Psiche e passività lavorativa

PSICHE & SOCIETA’

di Roberto Cafiso

 

Di disoccupazione ci si ammala. E non solo per la  nota  “sindrome da stress economico”, ma perché l’inattività si auto incentiva  e pone gli individui in una condizione di  abbandonata impotenza , come in uno stato crepuscolare. Un tempo si definiva il “dolce far nulla” o si parlava dell’ “ozio come  padre dei vizi”:  tutte espressioni  oltraggiose di questi tempi,  come quella di “fannulloni”.  Ma di fatto l’inattività protratta è spesso la causa di un disimpegno che diventa modus vivendi.

 

Il meccanismo è semplice ancorché  perverso. Non lavorando ci si arrangia, si fa fondo alle residue economie, oppure ci si aggrappa ai risparmi di genitori, nonni o zii. Legittimati dalla recessione economica ci si accontenta, comprimendo le esigenze materiali pur senza insopportabili rinunce . E si vivacchia, passivamente  mantenuti,  incentivati da una  benevolenza che travia e demotiva.

 

L’occupazione per alcuni resta molto un diritto e poco  un dovere. Accade quando  la sua ricerca è commisurata solo alle aspirazioni personali  e non  all’analisi realistica della domanda di mercato.

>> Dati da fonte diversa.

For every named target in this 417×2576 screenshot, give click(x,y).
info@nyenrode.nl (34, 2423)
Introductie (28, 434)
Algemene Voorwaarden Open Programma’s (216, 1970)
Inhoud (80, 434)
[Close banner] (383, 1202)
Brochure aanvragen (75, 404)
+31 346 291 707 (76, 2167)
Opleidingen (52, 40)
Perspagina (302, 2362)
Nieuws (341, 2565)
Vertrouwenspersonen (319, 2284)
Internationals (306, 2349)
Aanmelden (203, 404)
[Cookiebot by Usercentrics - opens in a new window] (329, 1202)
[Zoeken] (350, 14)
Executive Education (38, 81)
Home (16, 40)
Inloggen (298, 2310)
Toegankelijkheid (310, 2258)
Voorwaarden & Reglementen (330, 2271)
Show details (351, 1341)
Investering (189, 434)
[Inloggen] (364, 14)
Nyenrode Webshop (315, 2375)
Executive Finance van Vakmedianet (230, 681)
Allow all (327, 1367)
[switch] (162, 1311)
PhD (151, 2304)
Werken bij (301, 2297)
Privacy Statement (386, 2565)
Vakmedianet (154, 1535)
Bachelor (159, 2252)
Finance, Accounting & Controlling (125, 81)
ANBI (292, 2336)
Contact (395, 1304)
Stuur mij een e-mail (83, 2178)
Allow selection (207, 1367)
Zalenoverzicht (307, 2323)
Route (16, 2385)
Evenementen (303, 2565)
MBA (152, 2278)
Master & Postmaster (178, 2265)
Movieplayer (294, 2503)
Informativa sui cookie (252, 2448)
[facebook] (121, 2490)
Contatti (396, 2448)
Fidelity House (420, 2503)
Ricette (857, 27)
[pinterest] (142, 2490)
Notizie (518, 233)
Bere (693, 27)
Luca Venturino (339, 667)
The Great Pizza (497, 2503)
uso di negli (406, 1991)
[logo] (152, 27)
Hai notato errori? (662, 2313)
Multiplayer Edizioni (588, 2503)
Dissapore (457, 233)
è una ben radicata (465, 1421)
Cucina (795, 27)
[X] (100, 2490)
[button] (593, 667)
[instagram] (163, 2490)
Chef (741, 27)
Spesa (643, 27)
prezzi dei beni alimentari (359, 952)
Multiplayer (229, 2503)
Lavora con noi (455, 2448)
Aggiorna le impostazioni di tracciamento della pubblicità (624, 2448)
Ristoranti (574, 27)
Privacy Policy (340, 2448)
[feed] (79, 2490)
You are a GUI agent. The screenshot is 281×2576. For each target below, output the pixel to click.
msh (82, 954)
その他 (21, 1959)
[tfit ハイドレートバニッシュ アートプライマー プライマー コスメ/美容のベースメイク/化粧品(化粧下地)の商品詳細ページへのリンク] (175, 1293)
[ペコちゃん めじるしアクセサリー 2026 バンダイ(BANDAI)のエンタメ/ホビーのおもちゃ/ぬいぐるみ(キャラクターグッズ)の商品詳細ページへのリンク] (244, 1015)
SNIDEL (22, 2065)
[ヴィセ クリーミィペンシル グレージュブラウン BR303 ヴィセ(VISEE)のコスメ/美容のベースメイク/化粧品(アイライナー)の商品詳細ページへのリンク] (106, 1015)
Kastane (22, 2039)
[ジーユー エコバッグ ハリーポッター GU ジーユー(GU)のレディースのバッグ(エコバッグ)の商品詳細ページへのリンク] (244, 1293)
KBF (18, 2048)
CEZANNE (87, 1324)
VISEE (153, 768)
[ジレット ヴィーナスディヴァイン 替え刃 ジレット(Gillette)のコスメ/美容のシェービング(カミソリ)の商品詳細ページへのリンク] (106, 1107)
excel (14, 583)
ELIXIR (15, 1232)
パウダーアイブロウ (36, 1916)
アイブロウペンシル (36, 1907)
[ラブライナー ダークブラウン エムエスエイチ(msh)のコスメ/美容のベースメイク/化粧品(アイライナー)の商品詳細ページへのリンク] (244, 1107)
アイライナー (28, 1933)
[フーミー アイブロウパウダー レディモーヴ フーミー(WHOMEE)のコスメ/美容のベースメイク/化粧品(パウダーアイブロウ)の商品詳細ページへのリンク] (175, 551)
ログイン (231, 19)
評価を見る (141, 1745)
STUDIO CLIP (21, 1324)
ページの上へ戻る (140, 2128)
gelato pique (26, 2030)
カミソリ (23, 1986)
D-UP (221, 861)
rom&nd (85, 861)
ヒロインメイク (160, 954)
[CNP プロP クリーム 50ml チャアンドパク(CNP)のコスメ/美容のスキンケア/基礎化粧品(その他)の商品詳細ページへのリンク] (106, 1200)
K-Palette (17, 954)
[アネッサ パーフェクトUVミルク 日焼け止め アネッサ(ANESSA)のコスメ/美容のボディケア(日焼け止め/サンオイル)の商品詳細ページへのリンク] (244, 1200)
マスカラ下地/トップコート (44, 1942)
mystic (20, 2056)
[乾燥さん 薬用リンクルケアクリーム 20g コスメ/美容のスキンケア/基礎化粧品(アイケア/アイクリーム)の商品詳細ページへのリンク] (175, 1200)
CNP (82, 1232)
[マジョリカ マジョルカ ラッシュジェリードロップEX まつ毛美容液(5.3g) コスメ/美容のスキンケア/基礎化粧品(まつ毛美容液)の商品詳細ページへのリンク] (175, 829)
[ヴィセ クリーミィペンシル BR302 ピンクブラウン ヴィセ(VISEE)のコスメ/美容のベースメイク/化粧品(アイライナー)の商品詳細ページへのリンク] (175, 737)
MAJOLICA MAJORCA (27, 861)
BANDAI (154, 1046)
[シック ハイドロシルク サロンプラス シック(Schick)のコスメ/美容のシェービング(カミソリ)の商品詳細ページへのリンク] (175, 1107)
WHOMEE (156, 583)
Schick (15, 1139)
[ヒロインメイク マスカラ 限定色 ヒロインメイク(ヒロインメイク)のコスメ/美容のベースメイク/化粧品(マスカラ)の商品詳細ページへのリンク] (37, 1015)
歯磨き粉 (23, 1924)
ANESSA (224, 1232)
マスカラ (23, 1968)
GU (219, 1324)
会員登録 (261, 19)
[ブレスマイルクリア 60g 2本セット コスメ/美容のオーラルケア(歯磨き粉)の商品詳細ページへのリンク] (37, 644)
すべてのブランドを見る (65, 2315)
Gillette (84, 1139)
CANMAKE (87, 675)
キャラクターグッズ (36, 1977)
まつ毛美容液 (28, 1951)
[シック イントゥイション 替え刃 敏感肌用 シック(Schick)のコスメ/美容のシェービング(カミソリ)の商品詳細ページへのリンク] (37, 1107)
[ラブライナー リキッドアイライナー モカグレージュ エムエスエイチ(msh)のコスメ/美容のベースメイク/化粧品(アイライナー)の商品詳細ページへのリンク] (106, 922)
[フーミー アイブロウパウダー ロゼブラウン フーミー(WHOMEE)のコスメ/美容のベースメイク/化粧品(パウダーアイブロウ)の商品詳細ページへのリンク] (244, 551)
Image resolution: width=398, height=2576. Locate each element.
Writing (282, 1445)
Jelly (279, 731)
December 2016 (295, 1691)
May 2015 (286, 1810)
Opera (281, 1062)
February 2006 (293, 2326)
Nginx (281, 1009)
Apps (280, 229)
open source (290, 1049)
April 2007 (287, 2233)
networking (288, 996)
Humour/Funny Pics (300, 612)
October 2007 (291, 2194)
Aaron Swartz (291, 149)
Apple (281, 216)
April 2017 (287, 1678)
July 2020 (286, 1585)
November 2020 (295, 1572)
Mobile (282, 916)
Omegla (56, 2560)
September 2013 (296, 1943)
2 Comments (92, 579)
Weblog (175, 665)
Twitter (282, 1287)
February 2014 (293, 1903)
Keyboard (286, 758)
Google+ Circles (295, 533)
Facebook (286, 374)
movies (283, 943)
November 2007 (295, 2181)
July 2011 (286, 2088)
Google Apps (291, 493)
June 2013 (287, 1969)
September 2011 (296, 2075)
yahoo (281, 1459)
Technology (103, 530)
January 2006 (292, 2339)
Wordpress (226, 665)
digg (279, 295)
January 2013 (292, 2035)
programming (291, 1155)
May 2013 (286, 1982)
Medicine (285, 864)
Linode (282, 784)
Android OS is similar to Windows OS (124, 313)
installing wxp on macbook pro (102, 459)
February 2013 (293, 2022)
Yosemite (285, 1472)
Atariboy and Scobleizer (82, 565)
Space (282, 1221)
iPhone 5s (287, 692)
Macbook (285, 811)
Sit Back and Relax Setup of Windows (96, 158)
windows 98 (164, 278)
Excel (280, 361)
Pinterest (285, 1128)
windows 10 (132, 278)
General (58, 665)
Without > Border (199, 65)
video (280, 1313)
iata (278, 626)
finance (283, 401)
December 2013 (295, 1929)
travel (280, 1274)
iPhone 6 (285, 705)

Il lavoro non piove dal cielo e restando assolutamente indisponibili ad adattarsi a qualcosa che pur non esaltando  consenta un minimo di autonomia, si scartano proposte  ed occasioni.  Così quando il bisogno diventa pretesa e ci si abitua al  tiepido vento dell’inattività, il rischio è di restare intrappolati nel disinteresse e nella mancanza di progettualità.

 

Le giornate tutte eguali infiacchiscono e a poco serve la costruzione di curriculum congegnati in ore di computer  ( con escursioni divaganti su internet o sui social network) . Quando si passa il tempo ad intrecciare il vento  è in agguato il virus della rinuncia, ove nulla va bene e si procrastina con mille giustificazioni l’esordio lavorativo, nella  regressiva prigionia dell’attesa della giusta occasione ,  scandita dalla sveglia in tarda mattinata dentro un mondo sotto le coperte.

 

L’asserire a tutti che non si vede l’ora di trovare “qualcosa di decente”  non risulta dirimente il dubbio che ci si sia ammalati d’inattività, adattati ad un rassegnato stallo dell’impegno, dispersi in una nebbia abulica che rende sempre più  inadatti, lamentosi, inermi ma esigenti.  Se non è autocommiserazione  è comunque un bavaglio alla  dignità. Non si vive di lavoro, ma il lavoro è necessario per vivere. E c’è chi ne scarta a dozzine pur in tempi di carestia, ovvero non sa mantenerli perché insofferente e fumantino ad ogni richiesta  del capo considerata ingiusta o eccessiva.

 

Ammalarsi di disoccupazione vuol dire desistere  e non saper disegnare il proprio futuro affidandolo alla buona sorte. Un’ anticamera della depressione e dell’ipocondria,  sostenute dall’evitamento e dal rifugio nella nicchia familiare, unica oasi possibile. A rotoli anche i rapporti personali,  in un fermo esistenziale ove sono mancate  le esortazioni a non assecondare l’indolenza poi diventata  stile di vita.